25. A system comprising:

one or more computers; and

one or more storage devices communicatively coupled to the one or more computers, wherein the one or more storage devices store instructions that, when executed by the one or more computers, cause the one or more computers to perform operations comprising:

receiving a network input;

processing the network input using a neural network that comprises a plurality of neural network layers arranged as a directed graph to generate a network output for the network input,

wherein the plurality of neural network layers comprise one or more regularized attention layers, and

wherein processing the network input comprises, for each regularized attention layer:

receiving a layer input to the regularized attention layer, wherein the layer input to the regularized attention layer comprises a set of input embeddings; and

applying a regularized attention operation over the set of input embeddings to generate a set of output embeddings, comprising:

processing the set of input embeddings, in accordance with values of a set of regularized attention layer parameters, to generate: (i) a set of value embeddings, comprising a respective value embedding for each input embedding, and (ii) a set of intermediate attention scores;

transforming the intermediate attention scores using a set of shaping constants to generate a set of transformed attention scores, wherein:

values of the shaping constants are initialized prior to training of the neural network and are not adjusted during the training of the neural network; and

the values of the shaping constants are selected to regularize the set of output embeddings; and

generating the set of output embeddings using: (i) the set of value embeddings, and (ii) the set of transformed attention scores; and

providing a layer output for the attention layer based on the set of output embeddings.

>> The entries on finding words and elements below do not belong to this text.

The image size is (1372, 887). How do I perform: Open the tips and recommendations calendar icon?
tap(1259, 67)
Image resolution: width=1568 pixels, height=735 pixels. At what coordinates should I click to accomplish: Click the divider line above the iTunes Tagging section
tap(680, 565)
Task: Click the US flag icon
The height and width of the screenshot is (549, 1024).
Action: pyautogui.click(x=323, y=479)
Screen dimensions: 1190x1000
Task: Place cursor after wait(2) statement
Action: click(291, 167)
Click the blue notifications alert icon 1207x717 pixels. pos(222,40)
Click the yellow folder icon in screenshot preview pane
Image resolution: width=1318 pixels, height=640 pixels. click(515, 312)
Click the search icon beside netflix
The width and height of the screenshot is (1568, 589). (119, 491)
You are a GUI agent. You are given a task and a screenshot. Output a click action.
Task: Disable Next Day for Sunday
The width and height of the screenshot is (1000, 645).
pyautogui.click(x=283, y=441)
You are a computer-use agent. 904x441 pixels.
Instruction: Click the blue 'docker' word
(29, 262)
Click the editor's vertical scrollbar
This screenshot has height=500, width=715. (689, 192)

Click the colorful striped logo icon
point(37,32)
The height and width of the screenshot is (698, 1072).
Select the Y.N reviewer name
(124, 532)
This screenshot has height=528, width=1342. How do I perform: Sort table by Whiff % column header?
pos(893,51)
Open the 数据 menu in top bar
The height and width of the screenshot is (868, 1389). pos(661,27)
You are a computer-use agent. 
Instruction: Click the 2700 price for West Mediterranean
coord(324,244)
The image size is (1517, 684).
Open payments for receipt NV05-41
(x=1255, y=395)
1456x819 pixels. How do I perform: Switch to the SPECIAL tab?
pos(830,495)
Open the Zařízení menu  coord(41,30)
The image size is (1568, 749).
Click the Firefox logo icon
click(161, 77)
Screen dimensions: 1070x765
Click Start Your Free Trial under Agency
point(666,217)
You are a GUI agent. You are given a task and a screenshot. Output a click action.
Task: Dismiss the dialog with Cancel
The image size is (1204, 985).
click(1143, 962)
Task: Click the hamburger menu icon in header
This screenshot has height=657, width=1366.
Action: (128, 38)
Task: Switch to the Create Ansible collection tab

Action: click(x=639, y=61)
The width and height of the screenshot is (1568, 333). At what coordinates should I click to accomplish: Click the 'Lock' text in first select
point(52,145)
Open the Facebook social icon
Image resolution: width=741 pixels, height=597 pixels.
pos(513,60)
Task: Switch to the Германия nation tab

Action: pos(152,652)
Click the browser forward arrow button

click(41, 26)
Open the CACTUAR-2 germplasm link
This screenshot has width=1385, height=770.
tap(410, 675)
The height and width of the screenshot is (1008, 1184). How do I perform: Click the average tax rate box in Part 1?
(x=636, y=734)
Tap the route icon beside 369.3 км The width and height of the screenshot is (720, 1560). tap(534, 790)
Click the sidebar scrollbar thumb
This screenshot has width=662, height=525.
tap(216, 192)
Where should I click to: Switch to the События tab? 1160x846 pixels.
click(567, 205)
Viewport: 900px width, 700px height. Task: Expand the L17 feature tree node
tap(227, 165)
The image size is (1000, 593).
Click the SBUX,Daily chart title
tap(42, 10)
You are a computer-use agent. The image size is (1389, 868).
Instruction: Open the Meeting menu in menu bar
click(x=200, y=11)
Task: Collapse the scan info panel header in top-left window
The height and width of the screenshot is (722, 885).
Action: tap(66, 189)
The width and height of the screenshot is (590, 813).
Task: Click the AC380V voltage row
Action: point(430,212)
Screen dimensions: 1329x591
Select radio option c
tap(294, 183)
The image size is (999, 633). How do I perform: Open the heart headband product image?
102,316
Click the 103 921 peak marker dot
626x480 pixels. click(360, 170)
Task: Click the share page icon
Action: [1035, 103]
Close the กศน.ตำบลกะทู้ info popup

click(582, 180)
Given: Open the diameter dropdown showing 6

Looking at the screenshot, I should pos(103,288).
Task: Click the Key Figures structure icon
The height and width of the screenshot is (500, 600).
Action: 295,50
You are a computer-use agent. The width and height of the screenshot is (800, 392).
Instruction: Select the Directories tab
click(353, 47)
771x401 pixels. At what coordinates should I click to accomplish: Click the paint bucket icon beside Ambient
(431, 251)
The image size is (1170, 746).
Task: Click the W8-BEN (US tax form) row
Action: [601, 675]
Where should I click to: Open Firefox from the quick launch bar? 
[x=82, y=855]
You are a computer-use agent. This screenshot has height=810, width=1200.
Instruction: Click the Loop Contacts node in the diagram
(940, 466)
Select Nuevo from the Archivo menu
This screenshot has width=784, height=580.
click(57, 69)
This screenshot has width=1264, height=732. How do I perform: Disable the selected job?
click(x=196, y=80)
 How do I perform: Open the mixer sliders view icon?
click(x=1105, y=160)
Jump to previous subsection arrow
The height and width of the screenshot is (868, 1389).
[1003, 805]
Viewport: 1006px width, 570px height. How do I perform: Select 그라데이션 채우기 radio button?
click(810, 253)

26. One or more non-transitory computer storage media storing instructions that when executed by one or more computers cause the one or more computers to perform operations comprising:

receiving a network input;

processing the network input using a neural network that comprises a plurality of neural network layers arranged as a directed graph to generate a network output for the network input,

wherein the plurality of neural network layers comprise one or more regularized attention layers, and

wherein processing the network input comprises, for each regularized attention layer:

receiving a layer input to the regularized attention layer, wherein the layer input to the regularized attention layer comprises a set of input embeddings; and

applying a regularized attention operation over the set of input embeddings to generate a set of output embeddings, comprising:

processing the set of input embeddings, in accordance with values of a set of regularized attention layer parameters, to generate: (i) a set of value embeddings, comprising a respective value embedding for each input embedding, and (ii) a set of intermediate attention scores;

transforming the intermediate attention scores using a set of shaping constants to generate a set of transformed attention scores, wherein:

values of the shaping constants are initialized prior to training of the neural network and are not adjusted during the training of the neural network; and

the values of the shaping constants are selected to regularize the set of output embeddings; and

generating the set of output embeddings using: (i) the set of value embeddings, and (ii) the set of transformed attention scores; and

providing a layer output for the attention layer based on the set of output embeddings.